- _EXERCISE BRIEF_
Copy out each line in the material below that has the word "Editorial".

- _DATA FOR ANALYSIS_

▼

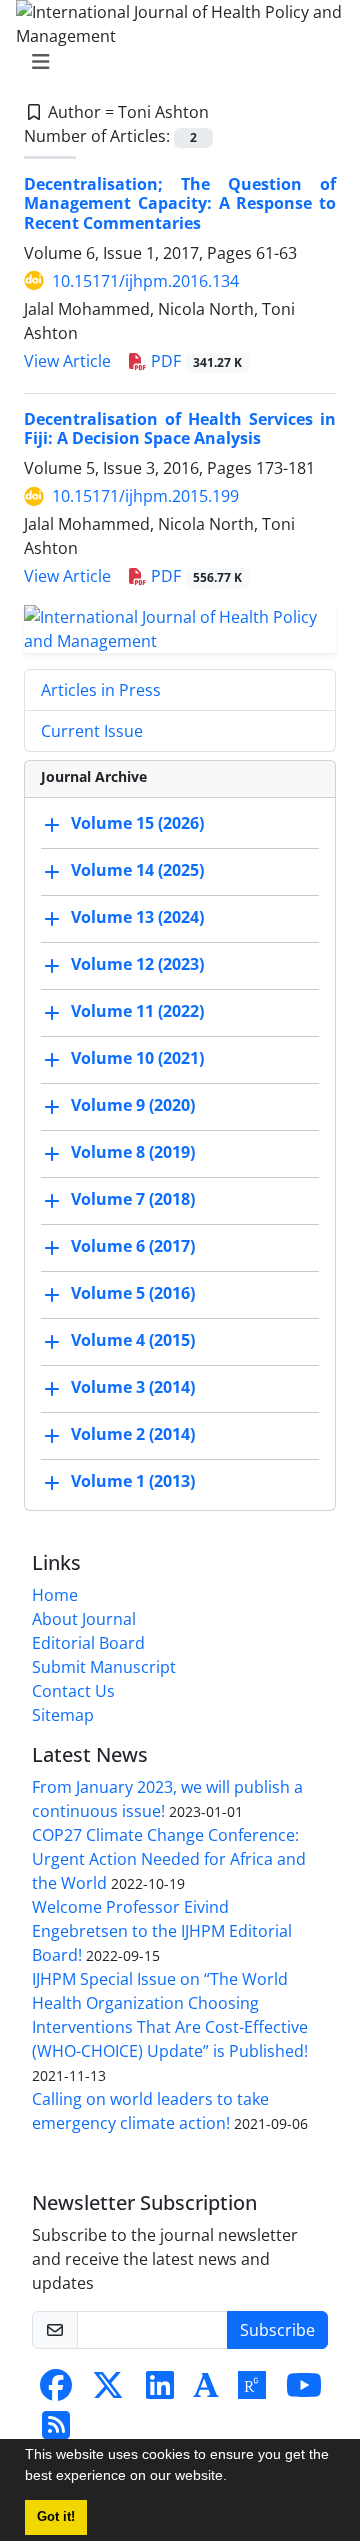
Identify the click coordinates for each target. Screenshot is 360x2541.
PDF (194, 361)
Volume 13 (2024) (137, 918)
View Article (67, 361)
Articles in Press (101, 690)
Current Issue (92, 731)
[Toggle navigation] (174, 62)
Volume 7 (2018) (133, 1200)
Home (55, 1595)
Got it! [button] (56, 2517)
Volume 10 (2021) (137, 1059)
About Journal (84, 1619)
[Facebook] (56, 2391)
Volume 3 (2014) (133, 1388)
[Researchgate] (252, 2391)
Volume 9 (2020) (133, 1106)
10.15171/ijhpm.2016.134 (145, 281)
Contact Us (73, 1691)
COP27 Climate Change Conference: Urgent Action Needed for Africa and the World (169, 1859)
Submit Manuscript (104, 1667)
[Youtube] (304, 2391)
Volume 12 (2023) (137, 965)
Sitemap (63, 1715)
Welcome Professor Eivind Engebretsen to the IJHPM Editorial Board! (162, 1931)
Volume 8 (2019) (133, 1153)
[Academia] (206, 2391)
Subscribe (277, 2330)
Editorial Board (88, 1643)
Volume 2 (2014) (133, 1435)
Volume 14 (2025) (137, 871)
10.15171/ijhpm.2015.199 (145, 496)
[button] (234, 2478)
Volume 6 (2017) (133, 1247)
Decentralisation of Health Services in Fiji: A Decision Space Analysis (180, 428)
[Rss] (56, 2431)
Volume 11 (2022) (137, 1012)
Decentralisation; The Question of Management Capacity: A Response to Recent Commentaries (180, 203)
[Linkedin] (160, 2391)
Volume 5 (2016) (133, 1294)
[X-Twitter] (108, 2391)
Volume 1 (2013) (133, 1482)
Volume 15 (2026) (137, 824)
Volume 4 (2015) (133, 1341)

▲

- _ANSWER TO THE EXERCISE_
Welcome Professor Eivind Engebretsen to the IJHPM Editorial Board! (162, 1931)
Editorial Board (88, 1643)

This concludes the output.